||It is said that our strongest sense is smell. There's something about the smell of oil burn-off in the refineries of southeast Texas that brings truth to that notion. This roughneck area produces some of the nastiest smells, tastiest food, meanest football players, most interesting people (Jimmy Johnson & Joplin for starters...) and one of the best Saturday night dancehalls in America with one of the sweetest bartenders on earth, Bernice "Bea" Jaqneaux.

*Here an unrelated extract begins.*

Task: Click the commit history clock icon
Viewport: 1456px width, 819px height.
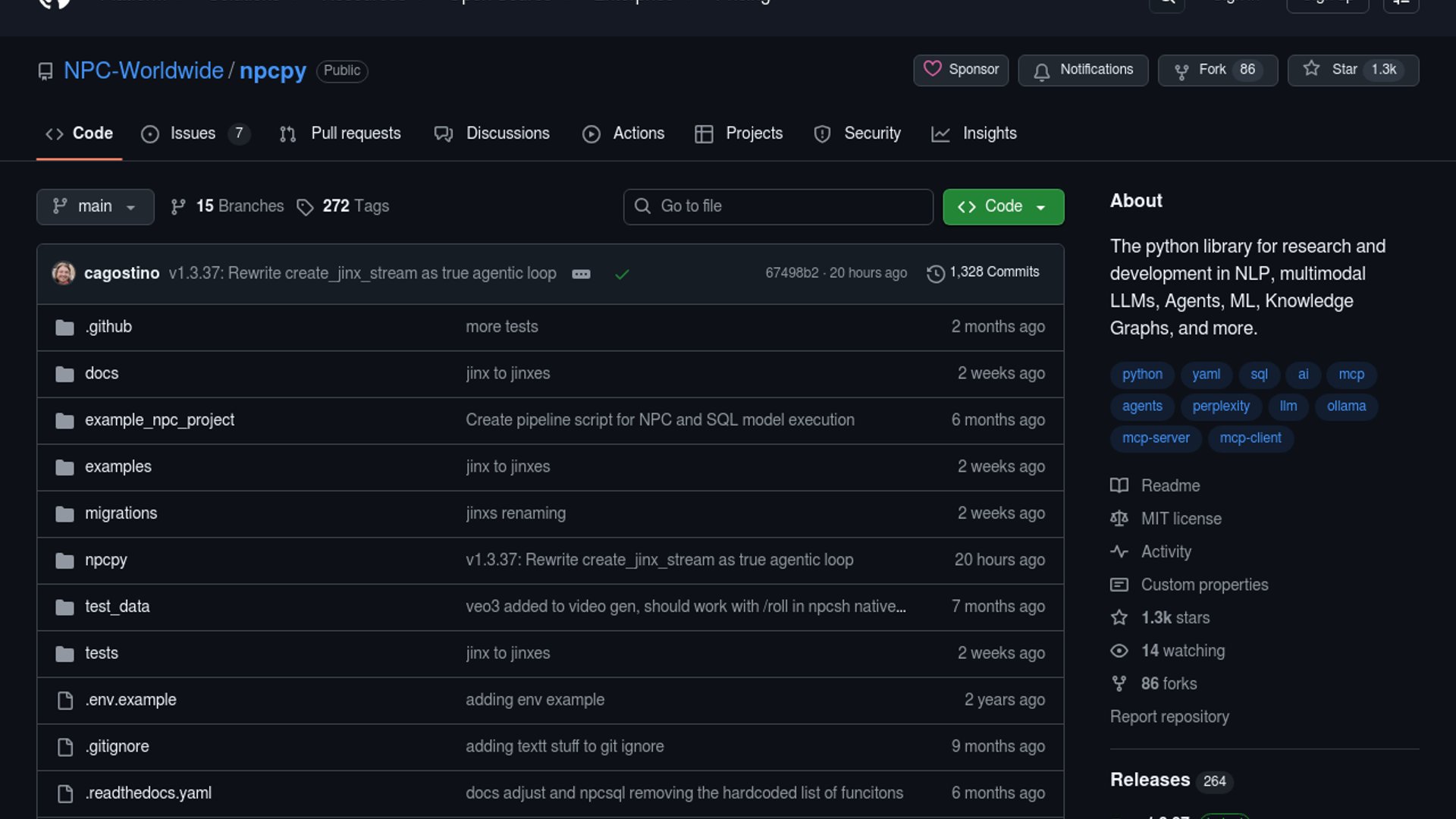Action: (935, 273)
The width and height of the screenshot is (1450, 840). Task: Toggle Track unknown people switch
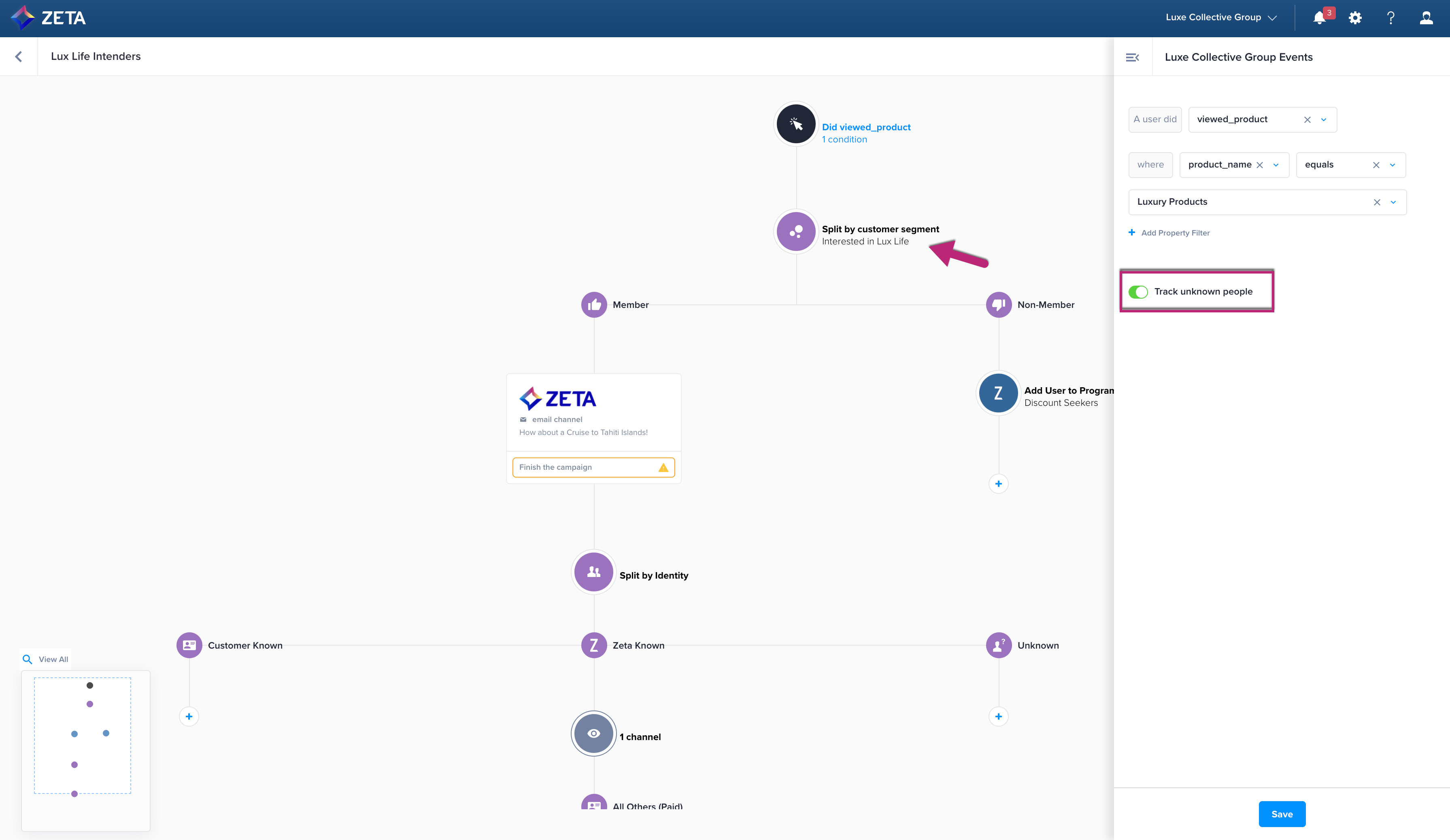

Some years back, I convinced some of my less bright friends from Dallas to roll down for a Gulf coast weekend respite at a funky place questionably dubbed Paradise Island, just south of Port Arthur. I figure it's called this since the refineries are due north of this place about two miles and the Gulf breeze comes from the south during vacation season. It gives testament to the fact that beauty is in the eyes of the beholder. The Ritz Carlton it is not, but fun, it is. This is down and dirty, 'I don't care what I smell like but I hope I smell better than some of my friends', fun. Dinner usually consisted of a mandatory trip to, The Boondocks where you eat fried catfish and then go out on the back porch and feed the leftovers to the trolling alligators. Evidently it was far enough out in the boondocks that no one else could find it and it has since closed. Then there's Sartin's, once in Sabine Pass, but now relocated in Nederland. Their specialty.... all you can eat fresh Gulf barbecued crab. As Billy Gibons would say, "Have Mercy!" Don't get confused though. This isn't Texas (or Memphis or even Carolina) barbecue. Nope, this is their own concoction. I pressed one of the waitresses a few years ago and she broke down and confessed the recipe was little more than crabs coated in Sexton's Zestful Seasoning and then deep fried. Sounds gross.. tastes awesome. Add some fried shrimp, fried fish, fried frog legs and, of course, fried hush-puppies and french fries and this gastronomic grease bomb serves as the perfect primer for the main event of the evening, Cajun dancing at the Rodair Club, back up in Port Arthur.
We head over to this spot and grab one of the long family-style tables. Seeing as we simply don't look local (Cajun, that is), we draw quite a few stares. This ain't no tourist joint. Some incredible Cajun band cranks up and the whole place gets up and starts dancing like crazy. The whole place except us that is. Well our waitress, who's got to be in her late sixties, handles our first tray of about a dozen plus beers, one-arm-over-head style, like it was made out of paper. She slings it down and drawls out in this strong cajun accent, "Why aint cha' dancin'?" I volunteer that we would pretty much look like morons trying to dance like them since we've never Cajun danced before. She suggests that we pretty much look like morons just sitting there and jerks me right out of my seat and says, "Honey... we fix dat rat nahw!"
The next few hours showed us city boys and girls what a real party queen was all about. None of this sophomoric competitive collegiate stuff we were weaned on. This was a south Texas oil field "get up and holler 'cause it's the weekend" get together and we were fortunate enough to stumble upon it. At the epicenter of this semi-controlled bedlam was, of course, Bea Jaqneaux.
Well that sweet little lady's more than twice my age
but she can bop me 'till I drop
Goin' first up 'then back, round and round
I like to never thought we'd stop
Accordion blowin' to a back-beat bass
while the washboard filled the air
The whole place was shakin'
like an old school-bus
but none seemed to care
You better tighten up those laces and buckle up your pants
Because you ain't ever moved at all
until you've learned to do Bea's Dance
( from Do Bea's Dance)
I learned a couple of years ago that Bea passed away and I just found out that the Rodair Club has since closed it's doors as well. It's a shame because I really wanted to go down there and sit in some weekend. Such nice folks...
Time moves on and those great places like Rodair that touch our lives often disappear, but the memories that they leave with us last a lifetime. Vaya con Dios, folks from Rodair...and thanks for touching me and my friends. We still talk about that night.